* _Work task_: Search the listing below for the line containing "Task: Click the notification bell icon". From there through the line containing "The width and height of the screenshot is (968, 665).", transcribe every line exactly, both ends included.

* _Information provided_:
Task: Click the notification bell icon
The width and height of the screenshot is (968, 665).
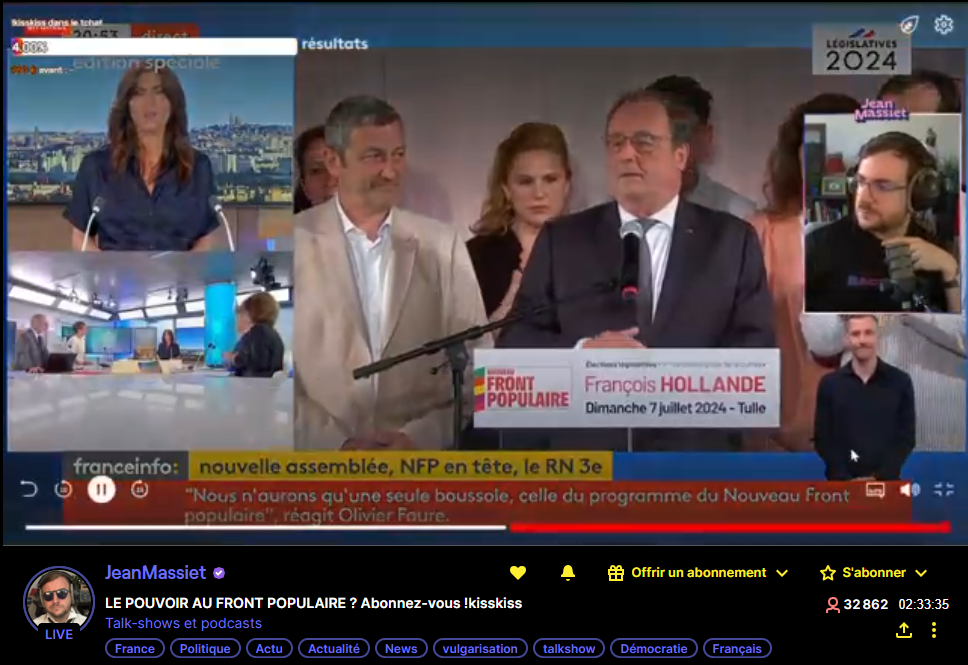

...

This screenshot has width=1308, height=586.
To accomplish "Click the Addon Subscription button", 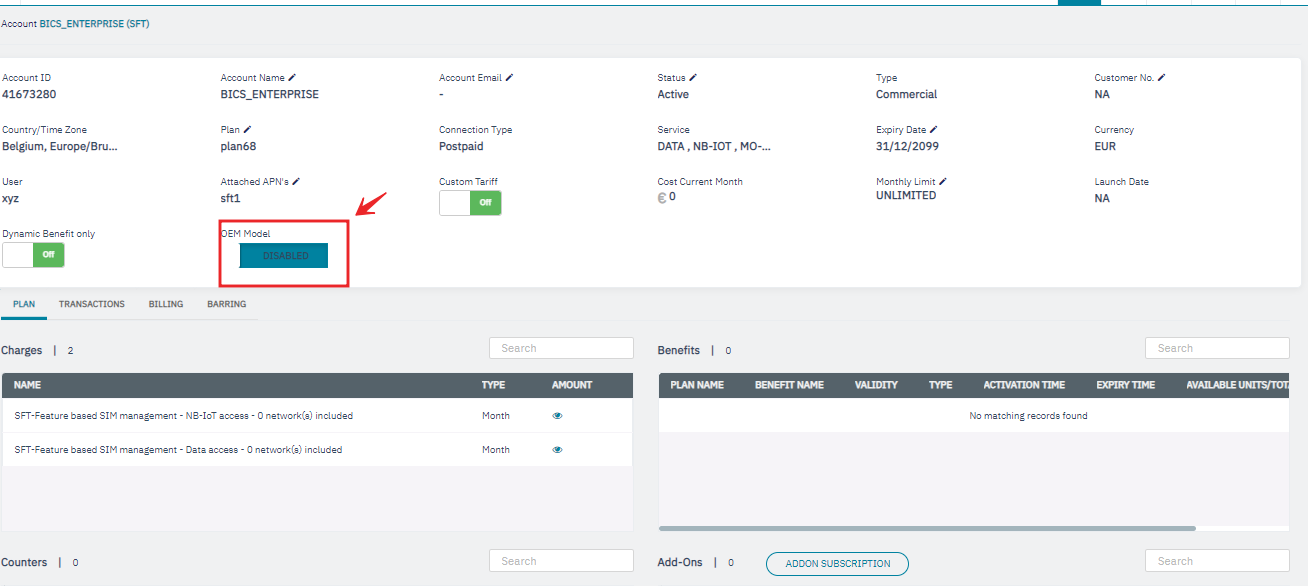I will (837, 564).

---

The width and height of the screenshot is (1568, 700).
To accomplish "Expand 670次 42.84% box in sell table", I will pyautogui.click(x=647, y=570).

* _Answer to the problem_:
Task: Click the notification bell icon
The width and height of the screenshot is (968, 665).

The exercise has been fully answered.